题目
在下方数据中找出所有含有“pixels”一词的行，并将这些行逐一照抄出来。

练习输入
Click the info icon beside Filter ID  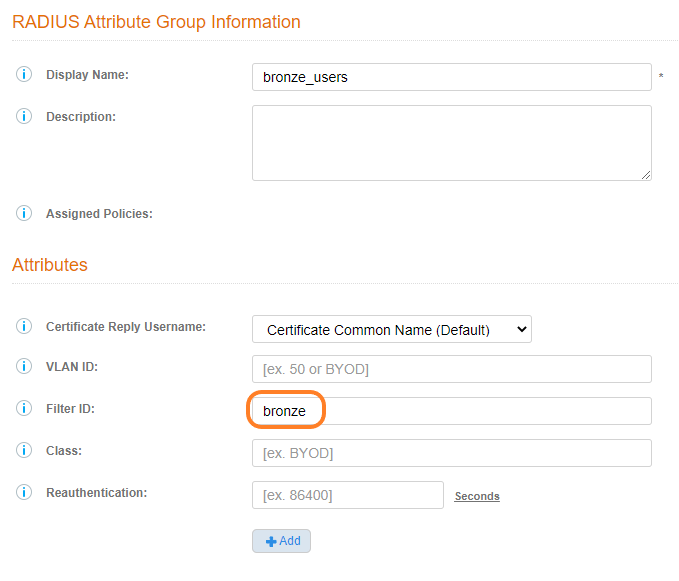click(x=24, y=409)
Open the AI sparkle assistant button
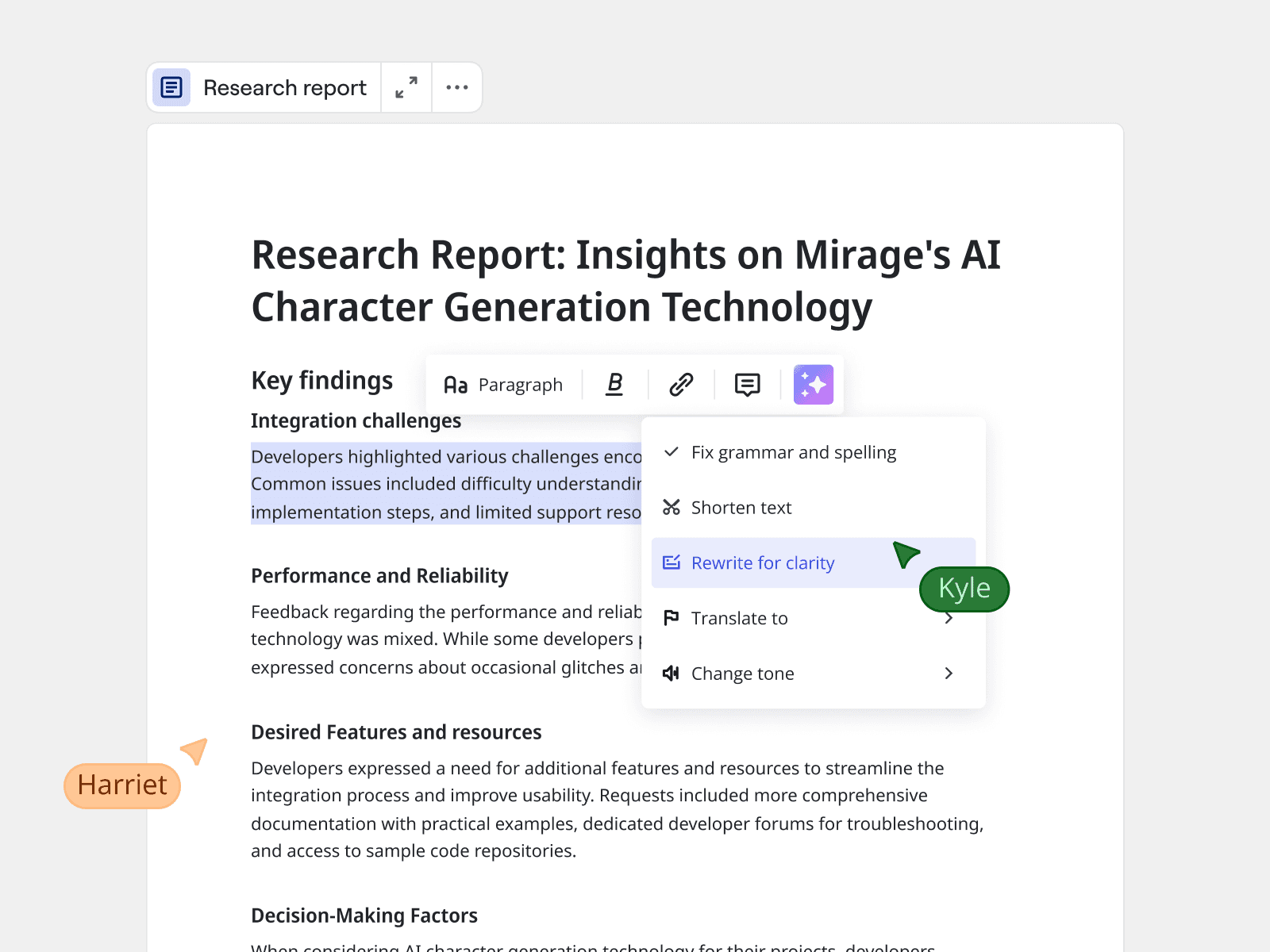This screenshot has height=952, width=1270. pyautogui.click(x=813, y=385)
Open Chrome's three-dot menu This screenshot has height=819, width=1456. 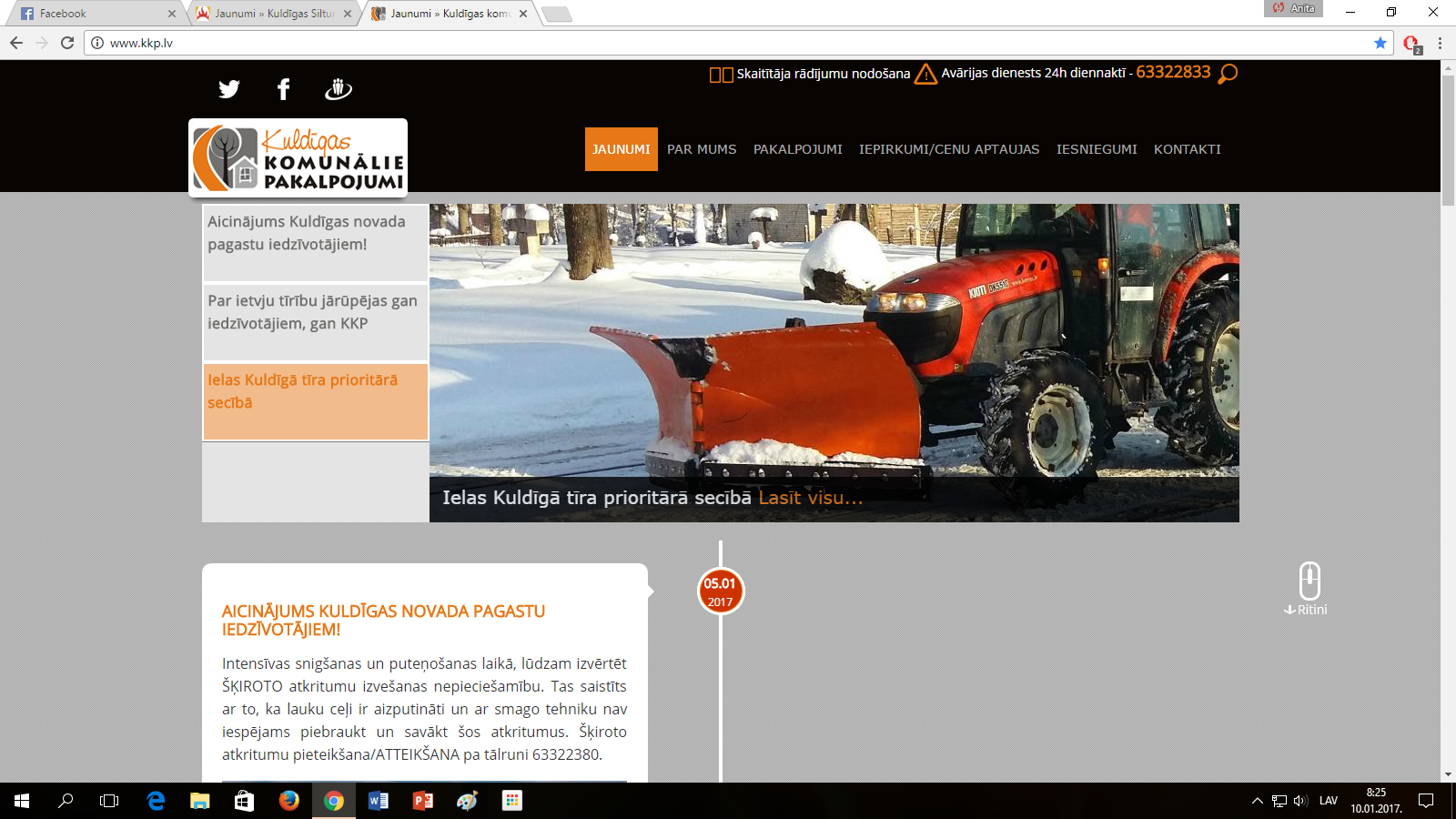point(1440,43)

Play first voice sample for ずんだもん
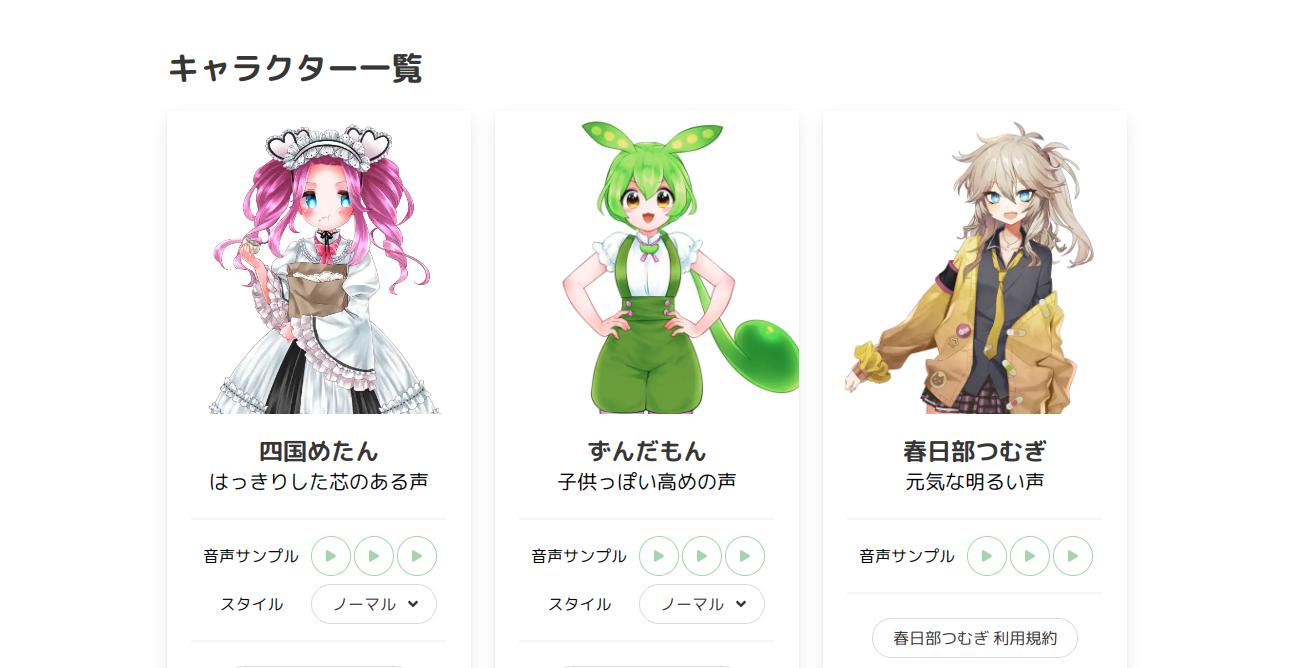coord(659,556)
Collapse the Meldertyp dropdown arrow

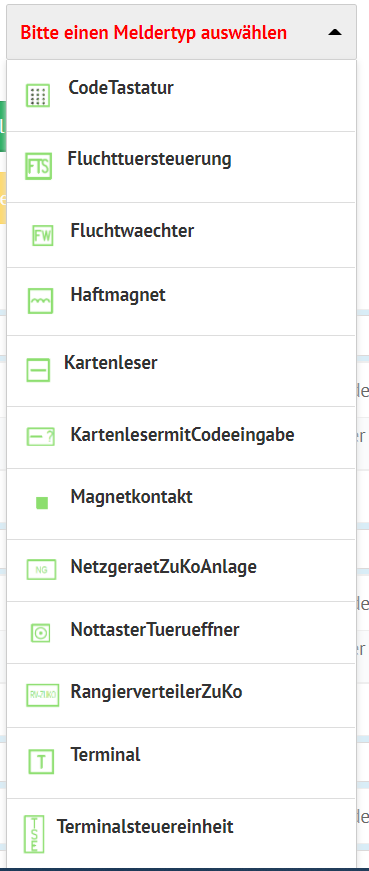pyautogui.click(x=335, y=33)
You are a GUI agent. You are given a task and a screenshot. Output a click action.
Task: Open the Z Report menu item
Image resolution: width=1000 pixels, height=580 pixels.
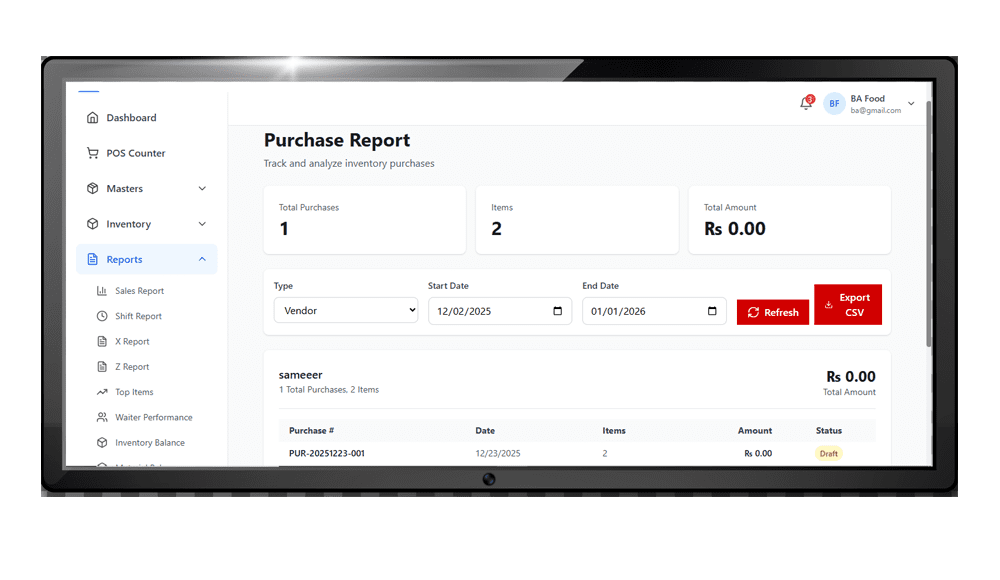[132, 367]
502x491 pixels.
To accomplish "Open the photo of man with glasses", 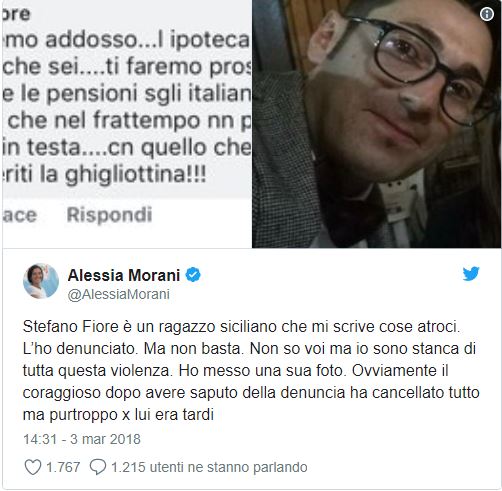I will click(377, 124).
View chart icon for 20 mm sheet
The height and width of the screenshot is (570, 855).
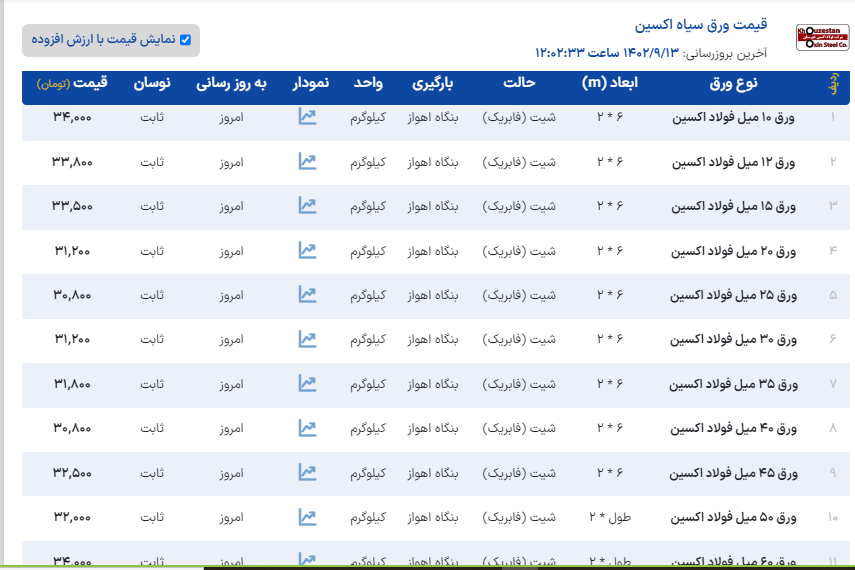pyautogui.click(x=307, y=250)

练习解答
Image resolution: width=1000 pixels, height=580 pixels.
502x491 pixels.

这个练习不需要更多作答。